You sort of left yourself open to this situation by implying that they should help with training expenses. Asking for help training is no big deal, but you should avoid any actual monetary contribution from your buddies as it implies that they have a "share" of your dog.

I wouldn't make a big deal about it at all, just say that where your dog goes, you go. I'm sure your buddy wasn't being malicious or trying to put you in a bad spot. You blurred the sole ownership deal when you mentioned them paying for expenses.


----------



## Hunt'EmUp (Sep 30, 2010)

Loaning out a unfinished young dog , just ain't gonna happen, to much stuff I get to fix later. I do loan out my older experienced dogs. Sometimes it's nice for an inexperienced handler to run and hunt with a fully finished dog, and this boy's an old solider who'll run for anyone, basically knows the score, No-ones gonna mess him up. At his age I like to see him hunting, because who knows how many seasons he has left. So he gets loaned out sometimes kid-napped by trusted friends. I think they're afraid of me because they almost take better care of him than I do, he sure gets spoiled more, baths, treats and a hunting dog sleeping on a bed (shudder). I let a buddy use the old man for the whole season last year as his dog got injured opener, and I was working a new pup. The dog came back spoiled as sin, but he's reached the age where a little spoiling won't hurt anything.


----------



## Mike Perry (Jun 26, 2003)

I believe Jeff Foiles borrowed a friends dog for a hunt and the dog was shot and killed. He was a "pro" hunter and look what happened.
With all of the hunters I have guided and the stupid stuff I have seen, it is a no brainer.
Let your friends read this thread and see if they ever ask again.
You should not have even had to ask.
MP


----------



## RookieTrainer (Mar 11, 2011)

claimsadj said:


> I wouldnt have an issue with it with my buddies but they are all dog guys. In the scenario you describe not no but he'll no.


This exponentially.

Plus, one of the perks of having a well-trained retriever is that YOU get more invitations to go duck hunting, right?


----------



## DSemple (Feb 16, 2008)

I've loaned out my old bird dogs a bunch to hunting partners.

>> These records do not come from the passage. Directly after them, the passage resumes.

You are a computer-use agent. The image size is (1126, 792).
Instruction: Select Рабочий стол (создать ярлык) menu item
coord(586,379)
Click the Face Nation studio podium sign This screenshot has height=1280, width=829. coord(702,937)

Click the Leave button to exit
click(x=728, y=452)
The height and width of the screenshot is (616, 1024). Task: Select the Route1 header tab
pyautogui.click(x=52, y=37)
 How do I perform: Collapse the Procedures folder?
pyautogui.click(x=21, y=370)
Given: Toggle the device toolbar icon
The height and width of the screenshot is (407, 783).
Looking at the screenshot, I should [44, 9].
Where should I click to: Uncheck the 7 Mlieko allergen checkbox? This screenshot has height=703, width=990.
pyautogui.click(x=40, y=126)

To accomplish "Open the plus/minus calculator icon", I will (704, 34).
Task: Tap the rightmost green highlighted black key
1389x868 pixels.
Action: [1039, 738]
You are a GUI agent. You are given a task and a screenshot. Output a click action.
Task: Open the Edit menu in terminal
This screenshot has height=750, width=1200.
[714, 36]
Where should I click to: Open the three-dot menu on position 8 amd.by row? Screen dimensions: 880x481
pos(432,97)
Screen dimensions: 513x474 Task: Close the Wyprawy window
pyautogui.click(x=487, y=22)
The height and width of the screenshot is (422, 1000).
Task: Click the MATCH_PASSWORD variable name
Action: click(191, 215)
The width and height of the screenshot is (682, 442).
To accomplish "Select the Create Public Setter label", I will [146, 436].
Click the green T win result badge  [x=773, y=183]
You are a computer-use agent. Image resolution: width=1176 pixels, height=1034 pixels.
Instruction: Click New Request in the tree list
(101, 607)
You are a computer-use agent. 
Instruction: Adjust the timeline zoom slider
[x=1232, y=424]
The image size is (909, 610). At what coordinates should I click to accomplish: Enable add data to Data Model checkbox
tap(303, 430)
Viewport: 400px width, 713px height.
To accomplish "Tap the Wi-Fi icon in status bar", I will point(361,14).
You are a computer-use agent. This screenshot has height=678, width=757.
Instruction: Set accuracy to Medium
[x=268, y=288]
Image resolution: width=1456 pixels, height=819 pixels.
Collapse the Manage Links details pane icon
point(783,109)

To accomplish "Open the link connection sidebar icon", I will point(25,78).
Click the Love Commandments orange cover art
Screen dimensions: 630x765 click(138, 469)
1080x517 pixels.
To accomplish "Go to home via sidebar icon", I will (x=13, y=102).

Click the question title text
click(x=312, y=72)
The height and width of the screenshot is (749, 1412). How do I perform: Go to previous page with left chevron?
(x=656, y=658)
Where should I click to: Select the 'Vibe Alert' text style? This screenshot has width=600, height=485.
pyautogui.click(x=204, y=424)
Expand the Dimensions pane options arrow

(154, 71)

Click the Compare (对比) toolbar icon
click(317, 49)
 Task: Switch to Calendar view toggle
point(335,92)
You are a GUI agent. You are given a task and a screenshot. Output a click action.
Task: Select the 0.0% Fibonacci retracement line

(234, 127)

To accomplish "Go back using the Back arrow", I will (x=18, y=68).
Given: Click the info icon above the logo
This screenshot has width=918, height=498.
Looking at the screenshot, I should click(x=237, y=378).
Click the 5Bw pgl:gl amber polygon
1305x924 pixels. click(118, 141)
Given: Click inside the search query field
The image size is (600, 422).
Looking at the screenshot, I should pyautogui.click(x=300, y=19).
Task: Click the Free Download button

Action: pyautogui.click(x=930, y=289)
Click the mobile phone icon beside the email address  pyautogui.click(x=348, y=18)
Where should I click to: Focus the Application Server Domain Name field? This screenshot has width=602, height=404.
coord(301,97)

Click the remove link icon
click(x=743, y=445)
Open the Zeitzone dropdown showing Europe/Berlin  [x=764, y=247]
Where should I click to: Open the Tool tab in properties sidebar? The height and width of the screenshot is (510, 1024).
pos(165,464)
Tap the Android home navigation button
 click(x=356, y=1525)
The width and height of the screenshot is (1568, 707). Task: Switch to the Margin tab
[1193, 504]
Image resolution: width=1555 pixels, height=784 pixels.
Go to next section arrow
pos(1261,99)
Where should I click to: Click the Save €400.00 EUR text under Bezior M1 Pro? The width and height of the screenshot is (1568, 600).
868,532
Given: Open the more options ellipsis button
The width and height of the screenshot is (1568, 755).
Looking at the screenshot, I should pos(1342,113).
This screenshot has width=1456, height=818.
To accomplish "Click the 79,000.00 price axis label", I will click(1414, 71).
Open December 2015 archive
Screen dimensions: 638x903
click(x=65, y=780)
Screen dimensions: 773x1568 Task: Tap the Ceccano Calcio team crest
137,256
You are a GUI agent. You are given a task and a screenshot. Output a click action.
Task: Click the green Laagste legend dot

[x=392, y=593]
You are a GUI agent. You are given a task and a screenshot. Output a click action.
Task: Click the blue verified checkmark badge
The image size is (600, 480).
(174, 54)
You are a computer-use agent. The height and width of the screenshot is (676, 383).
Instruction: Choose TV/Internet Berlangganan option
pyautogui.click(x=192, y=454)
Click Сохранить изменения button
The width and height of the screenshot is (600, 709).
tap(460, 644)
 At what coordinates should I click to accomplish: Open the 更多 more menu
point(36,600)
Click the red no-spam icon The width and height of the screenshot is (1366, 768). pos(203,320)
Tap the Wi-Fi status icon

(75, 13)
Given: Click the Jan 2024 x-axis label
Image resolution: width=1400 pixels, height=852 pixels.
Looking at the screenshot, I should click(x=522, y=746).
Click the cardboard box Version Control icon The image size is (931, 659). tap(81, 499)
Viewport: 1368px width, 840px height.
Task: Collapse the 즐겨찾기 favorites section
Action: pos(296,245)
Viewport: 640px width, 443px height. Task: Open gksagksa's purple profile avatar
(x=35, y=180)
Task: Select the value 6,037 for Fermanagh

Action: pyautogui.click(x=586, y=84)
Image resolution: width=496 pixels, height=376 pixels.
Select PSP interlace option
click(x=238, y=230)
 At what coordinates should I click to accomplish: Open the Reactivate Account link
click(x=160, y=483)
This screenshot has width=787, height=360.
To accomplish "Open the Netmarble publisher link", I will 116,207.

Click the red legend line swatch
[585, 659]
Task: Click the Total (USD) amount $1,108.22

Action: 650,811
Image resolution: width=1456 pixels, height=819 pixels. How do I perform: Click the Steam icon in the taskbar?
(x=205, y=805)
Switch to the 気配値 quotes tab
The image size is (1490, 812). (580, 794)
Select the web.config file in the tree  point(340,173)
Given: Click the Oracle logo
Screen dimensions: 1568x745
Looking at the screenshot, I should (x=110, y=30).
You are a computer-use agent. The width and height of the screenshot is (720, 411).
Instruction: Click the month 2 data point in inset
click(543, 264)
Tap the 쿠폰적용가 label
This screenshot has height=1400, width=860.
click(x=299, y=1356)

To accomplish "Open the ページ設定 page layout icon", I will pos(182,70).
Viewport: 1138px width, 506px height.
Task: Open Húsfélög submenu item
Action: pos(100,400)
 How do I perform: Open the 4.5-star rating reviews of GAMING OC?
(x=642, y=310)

Know it's a risk, but figure why should my dog have to stay home because I have to work.


----------



## huntinman (Jun 1, 2009)

gdgnyc said:


> I've got to admit, that is hilarious.
> *The light switch and beer goggles always works.*


Not always... College mistake... Don't ask.


----------



## FieldLab (Aug 5, 2011)

No f$$$$$$$ way !


----------



## Webbs515 (Feb 6, 2010)

I agree, if they aren't helping u train and work with the dog, there's no way I would let someone borrow one. But I'm curious, how often are trainers training dogs to lease out during hunting season? Not their personal dogs, just dogs for "business"


----------



## Mary Lynn Metras (Jul 6, 2010)

No I would never give my dog to someone else when I am not in attendance!


----------



## uplandbird (Mar 21, 2013)

Would never let someone like him "borrow" my dogs. 
However I do have friends that I would trust completely with them, but they are dog people. They treat them as valuable members of my family, not as a freaking borrowed tool!


----------



## Scum Frog (Nov 12, 2012)

I think it really depends...................In this case with the little help from your hunting buddies in the general training of your dog it would be a "no". Now if they were really involved and helped out, then I would be more inclined.


----------



## Labhunter907 (Feb 28, 2013)

I agree a young pup is at a fragile state in its training, someone losing their temper or pushing them further than you would and hunting went from a fun adventure to a terrifying experience. I have loaned a old dog with gravel in its guts and spit in its eye, but would never loan a pup!!!!! I think you put yourself in a bad spot implying the dog is a little bit everyone's as long as the training expenses are reimbursed. I would just tell them he is too young and you're not comfortable loaning him with where he is at in his training.


----------



## kerdmier (Jul 17, 2012)

Tellem to put up or shut up


----------



## Legendary Magnum Rebel (Apr 12, 2013)

Agree, they either need to step up and help or plan on retrieving their own birds


----------



## txrancher (Aug 19, 2004)

My reply would have been, if you want a real hunting buddy------------------- GO BUY YOUR OWN, I DID!


----------



## Eric Johnson (Dec 23, 2004)

Pals said:


> It took my husband 20 years to earn the privilege of taking one of my dogs hunting by himself.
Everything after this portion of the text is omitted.